要は、大量のファイルをアップすると、この種の事故は起こり得るが、原因は新サーバのみにあるわけではないということである。
レンタルサーバーのエンジニアの側に立てば、この回答内容は理解できないわけではない。しかし、顧客である私の立場からは、結果的に、今後も同種の事故の発生は続く(状況は変わらない)ということを宣言されたわけである(※)。
※ 結果的に、本サイトはエックスサーバーに移行した。ただ、「6追記」に示したようにエックスサーバーでも同様な問題が発生したので、これはさくらのレンタルサーバーの問題ではないようである。そのため「予めZIP等で圧縮し、1つのファイルとしてサーバにFTPで転送し、サーバ上で展開処理を行う方法」を採用するのが解決策だろう。詳細は「WEBサイトのhtmlファイルの内容消失」に示してある。
5.追記(再度の事故発生と他社サーバーへの移行)
※ イメージ図(©photoAC)
ところが、その後は多くのファイルをアップしないようにしていたにもかかわらず、再び破損したファイルが発見されたのである。これでは、さすがにさくらのレンタルサーバーをこれ以上使い続けるという気にはならなかった。
その後、サーバー移転の方法について調査し、2023年1月にエックスサーバーに移行した。現時点で、このサイトはエックスサーバー上で動作している。
なお、サーバーを移転した後、さくらのレンタルサーバーに残したサイトのすべてのページにサーバー移転のお知らせを追記した。このため、すべてのページを再びサーバーにアップしたのだが、皮肉なことにこのときはエラーは起きなかったようである。
いずれにせよ、小規模な企業や個人経営の事業者が、あまり更新しない小規模なサイトをアップするのであれば、さくらのレンタルサーバーのコストパフォーマンスが優れていることは否定できない(※1)。小規模で更新頻度が少ないサイトを掲示するのであれば、さくらのレンタルサーバーは十分な性能を有していると思うと最後に追記しておく。
※ もっとも、ドメインを無償にするサーバーもあり、無償対象のドメイン(.com は対象になることが多い)を用いているのなら、さくらのレンタルサーバーよりそれほどコストパフォーマンスは違わないケースもある。
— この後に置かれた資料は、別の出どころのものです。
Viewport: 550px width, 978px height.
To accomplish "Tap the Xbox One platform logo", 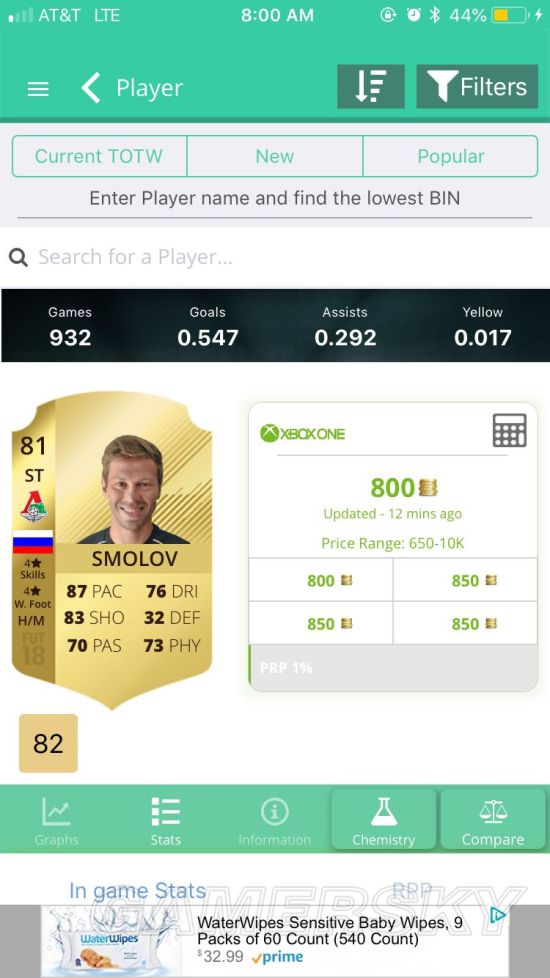I will click(x=302, y=433).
これは、さくらのレンタルサーバーもそう考えているようで、さくらインターネット(株)の谷口氏(※)も、個人で収益化をねらうなら1,500 円/月程度のサーバーの方がお勧めであるとしている。そもそもさくらのレンタルサーバーのスタンダードは、PV 数の多いサイトを運営するには力不足なのだ。
※ 谷口元紀「Webサイト管理のきほん」(技術評論社 2022年)によれば、個人で収益化を行いたい場合は 1,500 円/月程度のサーバーがお勧めだとされている。一方、更新頻度が少なくアクセス数もそこまで多くない中小企業などのサイトなら 100~500 円/月程度のサーバーで十分だという。
6.追記(エックスサーバで同種問題の発生)
2023年3月、新しく移行したエックスサーバで、htmlファイルの内容が消失しているのを、2回、確認した。詳細な事実関係と具体的な解決方法をWEBサイトのhtmlファイルの内容消失に示した。
この不具合はさくらのレンタルサーバー独自のものというわけではなく、SSD のサーバー全般で発生するようだ。いずれにせよ、さくらのレンタルサーバーの HDD の旧サーバーでは発生していなかった問題なので SSD 固有の問題なのか、サーバーの速度改善が産み出した問題なのかもしれない。
近年では、多数の html ファイルをサーバーに同時にアップするということは、ほとんどされなくなっているので問題が顕在化していないのかもしれない。